Clay Roof Installation
If you are thinking of installing a new clay tile roof on your home, here are a few things you’ll want to consider before moving forward. Clay roofs have a long lifespan of up to 100 years and are made of all natural materials. Clay tiles are class-A fire rated and will not burn. Clay roofs are easy to maintain and you me able to find a state or federal tax credit for a clay roof installation since they are considered an energy efficient roof type. Here are some other things to consider before installing a clay tile roof on your home.
- Degree of Roof Slope for Clay Tiles: If your roof’s slope is less than 18 degrees, clay roofing tiles may not be the ideal material for your home in regards to water runoff and weight.
- Clay Tile Weight: The heaviness of tile is something to think about as you approach this project. Tiles are more than twice as heavy as asphalt shingles, so unless your home has previously had a tile roof, you will need to have your home evaluated by a structural engineer. If your home needs additional structural support, this could increase the cost of the clay roofing project by thousands of dollars.
- Clay Roofing Underlayment: One of the great things about clay tile roofs is that they last for a long time. However, the roof underlayment beneath them isn’t quite as staunch, and it will need to be replaced every 20 years. Tiles are also somewhat fragile in spite of their durability, so make sure you only allow experienced clay roof repairmen on your house, even for the most basic projects. The good news is that when it comes to maintenance, the most you’ll need to do (unless the tiles incur damage) is lightly rinse them once per year.
- Clay Tile Weight Problems:Clay tiles are very heavy. Before investing in clay tiles, make sure that you reinforce your roof so that it can support the weight. It is also important to note that clay roofing is not suitable for a DIY project. Despite its durability, clay tile roofing is very delicate and can easily break if walked upon. If properly installed, clay roofing can last decades.
- Clay Tile Fastens: The main problem with clay tile roofing is usually improper fastening. There are two types of fastening systems for clay tile roofing – interlocking and overlapping. Interlocking clay tiles essentially hook onto each other, while overlapping must be nailed into place as they do not have a “lip” for attachment. Make sure that you collaborate closely with your clay tile roofing contractor to ensure your fastening system is problem free from the start.
Clay Tile Roof Maintenance
Though clay tiles are very durable, be sure to inspect your roof regularly and replace roofing materials of any cracked or chipped tiles immediately. Never pressure wash your tile roof. Instead, it should be washed and buffed by hand. Consider hiring a professional clay tile roofing cleaner who is well-versed in how to move around on a clay tile roof and will be able to quickly and easily apply primers and paints to keep your roof cool and looking great without causing any damage in the process.

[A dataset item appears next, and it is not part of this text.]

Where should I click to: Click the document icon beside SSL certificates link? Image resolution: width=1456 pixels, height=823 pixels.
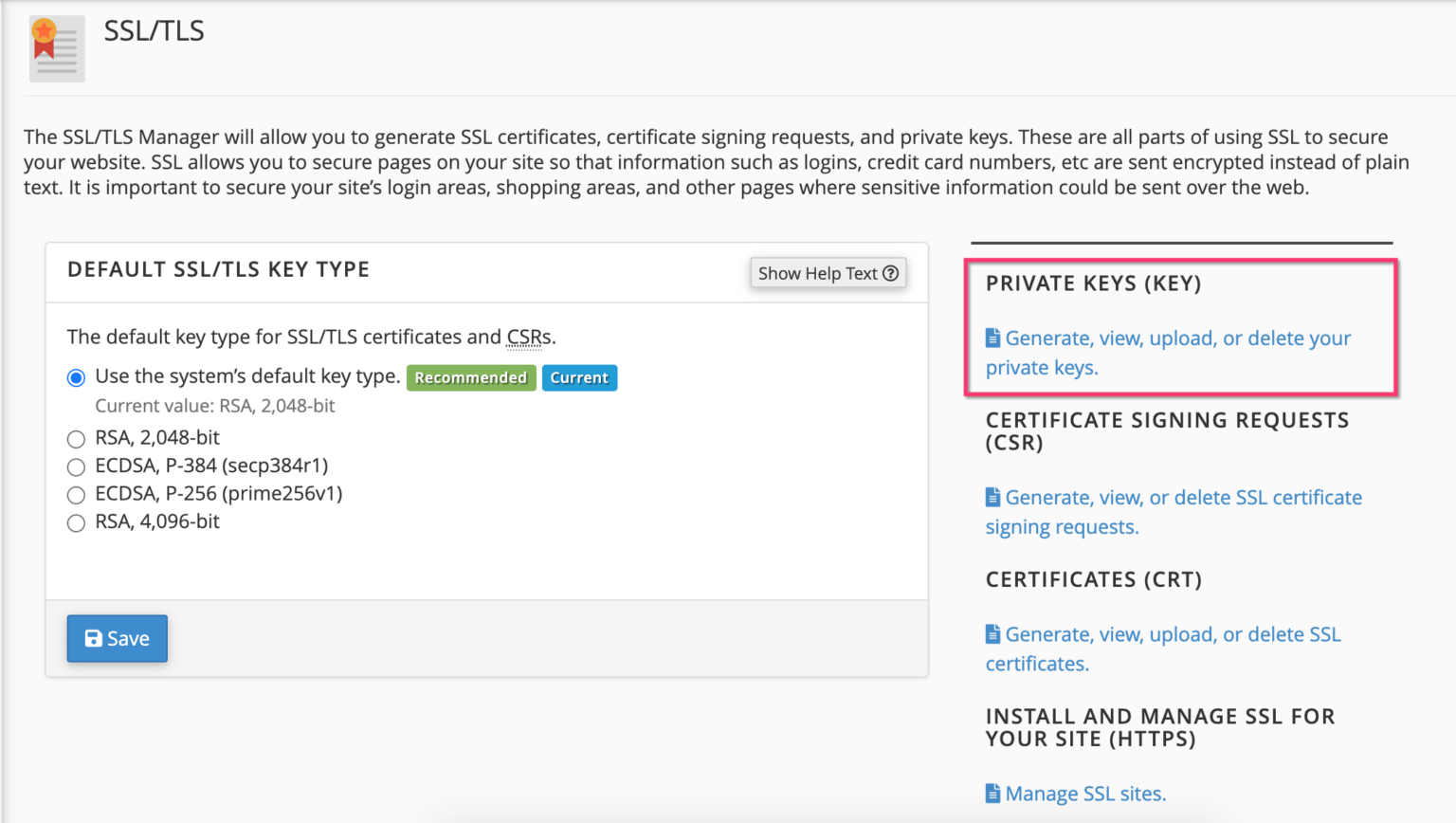pyautogui.click(x=993, y=633)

Clay tiles are made from natural materials. Nearly all of the production waste–clay, water, and glaze–can be recycled and rejected or broken tiles can be crushed and reused.

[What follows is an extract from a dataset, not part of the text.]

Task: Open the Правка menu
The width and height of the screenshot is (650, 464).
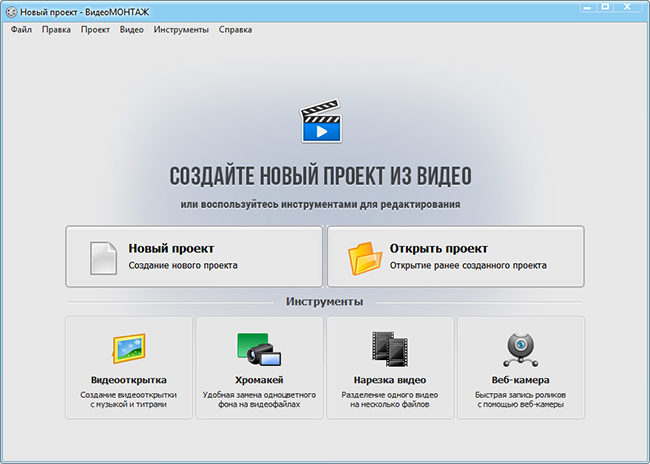Action: click(56, 30)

Clay tiles can increase the energy efficiency of your home. Clay tiles have natural thermal resistance from the raw materials from which they are created, and, since they are installed individually, rather than in sheets or in overlapping style, the natural airspace around the tiles creates a natural ventilation that provides a thermal barrier for heat transfer to the roof deck. This Above Sheathing Ventilation(ASV) can result in greatly reduced heat flux transfer when compared to a baseline asphalt shingle. This can assist in the movement of the peak load demands by several hours, which directly benefits those living in warm climates as well as those in cold conditions.